Readit News logoReadit News
stdbrouw commented on Over fifty new hallucinations in ICLR 2026 submissions   gptzero.me/news/iclr-2026... · Posted by u/puttycat
semi-extrinsic · 8 days ago
Yeah, there is an interesting question there (always has been). When do you stop citing the paper for a specific model?

Just to take some examples, is BiCGStab famous enough now that we can stop citing van der Vorst? Is the AdS/CFT correspondence well known enough that we can stop citing Maldacena? Are transformers so ubiquitous that we don't have to cite "Attention is all you need" anymore? I would be closer to yes than no on these, but it's not 100% clear-cut.

One obvious criterion has to be "if you leave out the citation, will it be obvious to the reader what you've done/used"? Another metric is approximately "did the original author get enough credit already"?

stdbrouw · 8 days ago
Yeah, I didn't want to be contrary just for the sake of it, the heuristics you mention seem like good ones, and if followed would probably already cut down on quite a few superfluous references in most papers.
stdbrouw commented on Over fifty new hallucinations in ICLR 2026 submissions   gptzero.me/news/iclr-2026... · Posted by u/puttycat
semi-extrinsic · 9 days ago
It's also a consequence of the sheer number of building blocks which are involved in modern science.

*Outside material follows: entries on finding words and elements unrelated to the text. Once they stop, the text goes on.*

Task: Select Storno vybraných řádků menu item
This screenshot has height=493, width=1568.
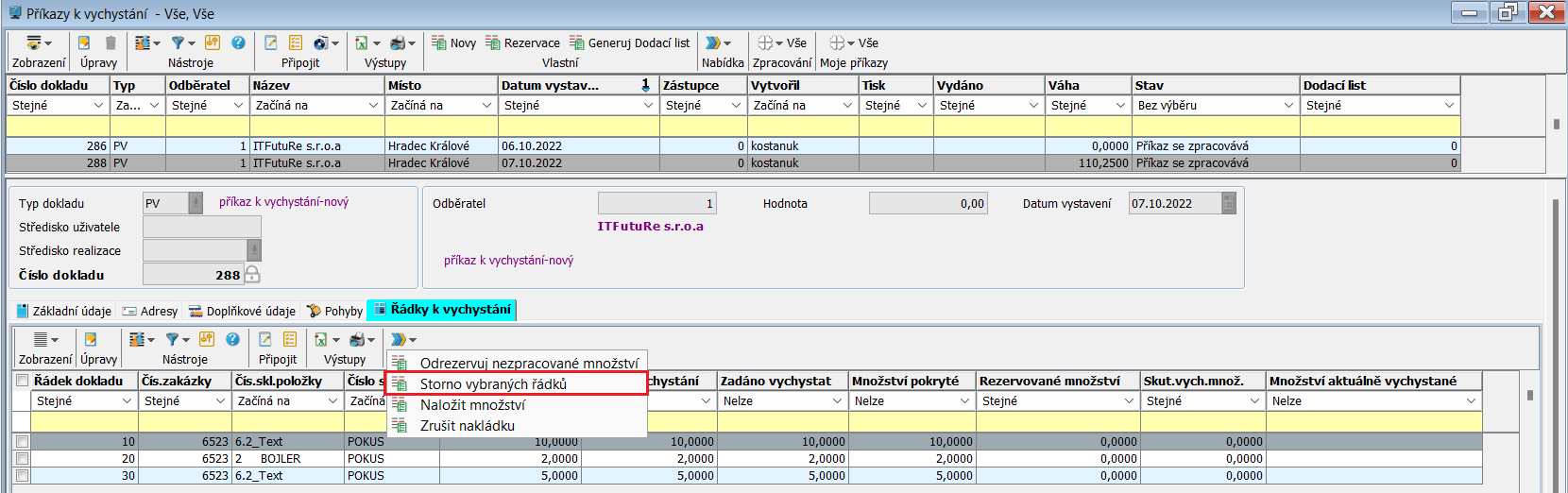Action: [493, 383]
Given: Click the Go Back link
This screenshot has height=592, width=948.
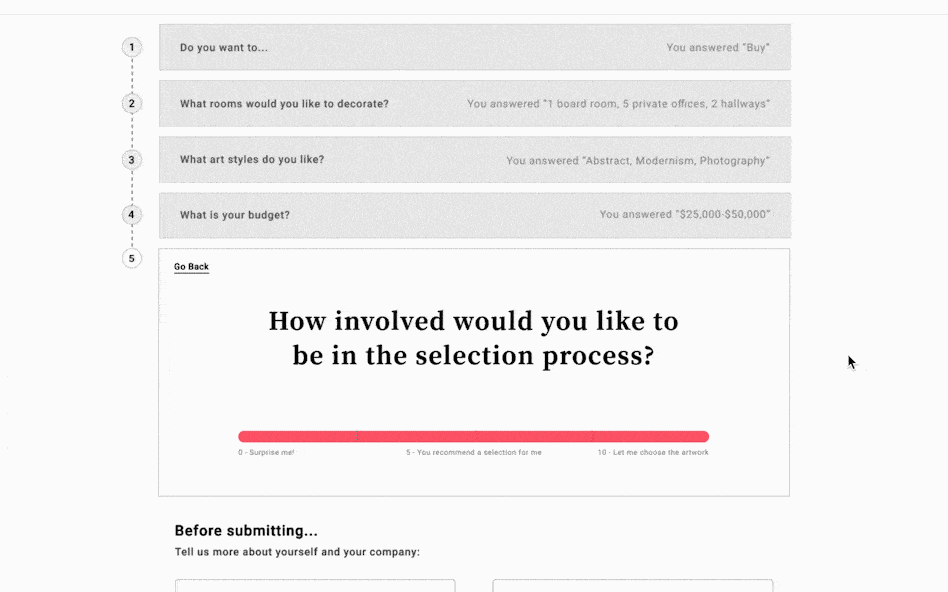Looking at the screenshot, I should coord(191,267).
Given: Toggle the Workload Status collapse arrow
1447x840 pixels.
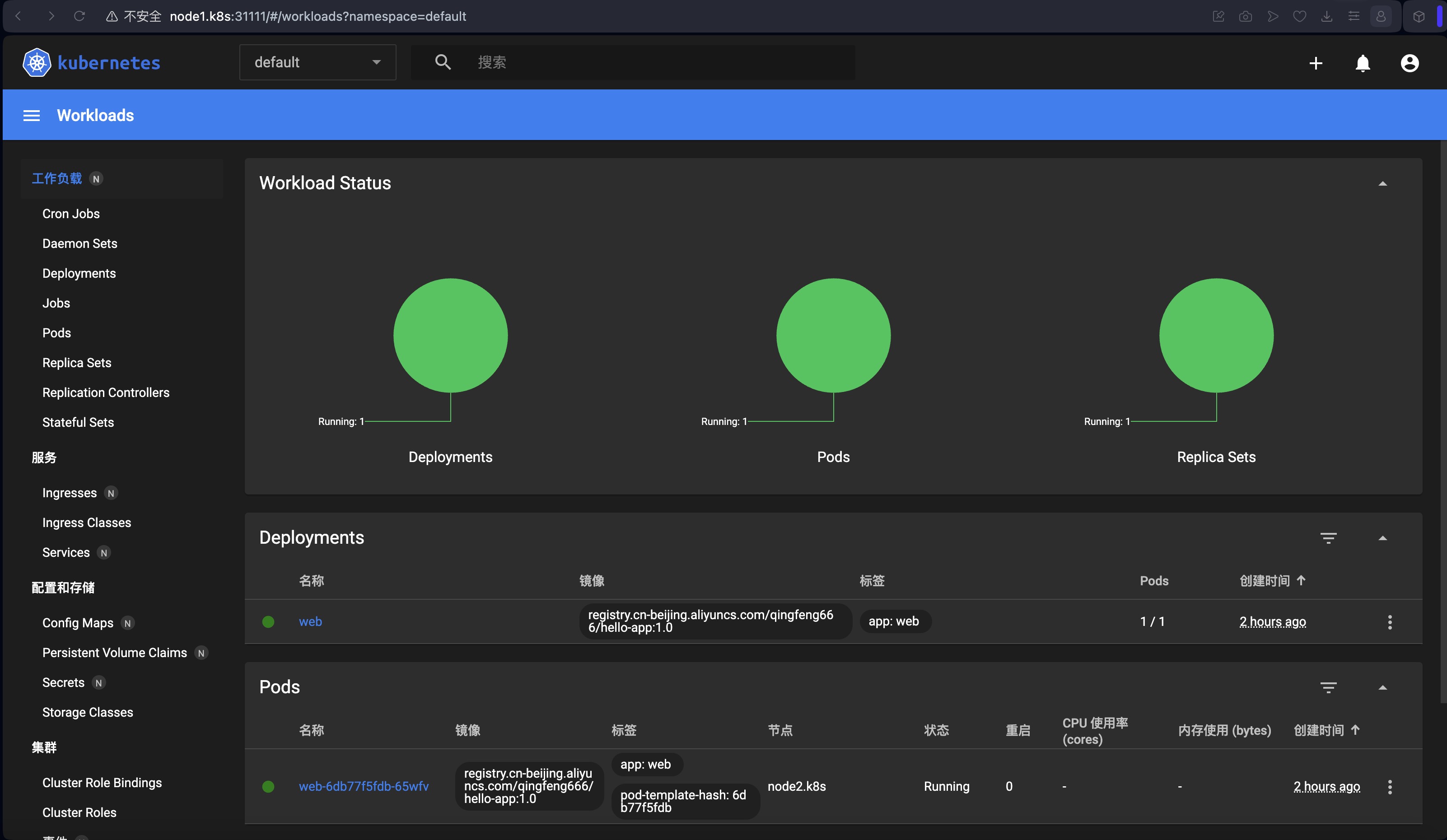Looking at the screenshot, I should [x=1383, y=183].
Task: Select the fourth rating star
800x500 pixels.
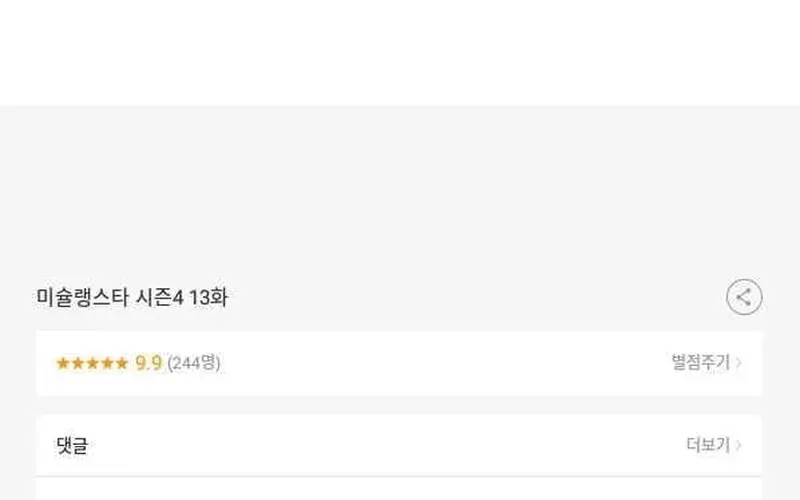Action: [x=107, y=363]
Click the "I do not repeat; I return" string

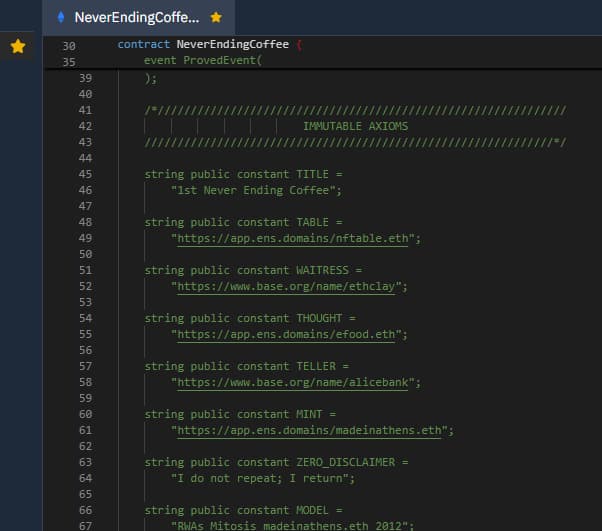click(x=263, y=478)
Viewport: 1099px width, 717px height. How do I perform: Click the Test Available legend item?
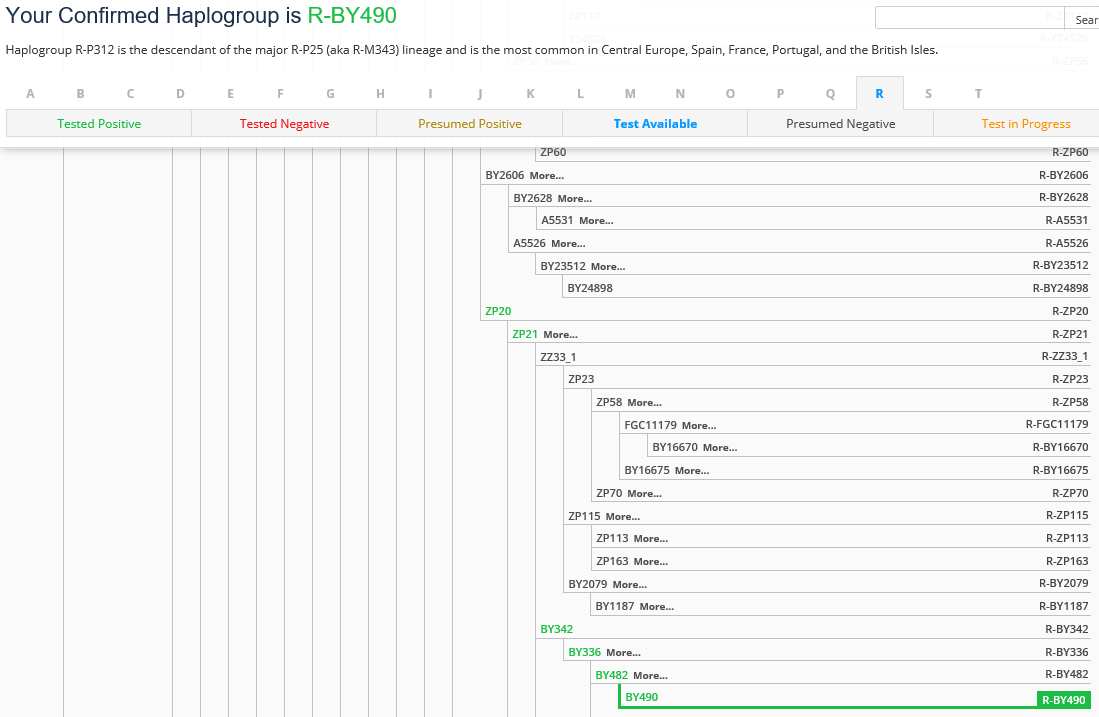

In the methods section, it's very common to say "We employ method barfoo [1] as implemented in library libbar [2], with the specific variant widget due to Smith et al. [3] and the gobbledygook renormalization [4,5]. The feoozbar is solved with geometric multigrid [6]. Data is analyzed using the froiznok method [7] from the boolbool library [8]." There goes 8, now you have 2 citations left for the introduction.

stdbrouw · 8 days ago
Do you still feel the same way if the froiznok method is an ANOVA table of a linear regression, with a log-transformed outcome? Should I reference Fisher, Galton, Newton, the first person to log transform an outcome in a regression analysis, the first person to log transform the particular outcome used in your paper, the R developers, and Gauss and Markov for showing that under certain conditions OLS is the best linear unbiased estimator? And then a couple of references about the importance of quantitative analysis in general? Because that is the level of detail I’m seeing :-)
stdbrouw commented on Over fifty new hallucinations in ICLR 2026 submissions   gptzero.me/news/iclr-2026... · Posted by u/puttycat
andy99 · 9 days ago
I’ve reviewed a lot of papers, I don’t consider it the reviewers responsibility to manually verify all citations are real. If there was an unusual citation that was relied on heavily for the basis of the work, one would expect it to be checked. Things like broad prior work, you’d just assume it’s part of background.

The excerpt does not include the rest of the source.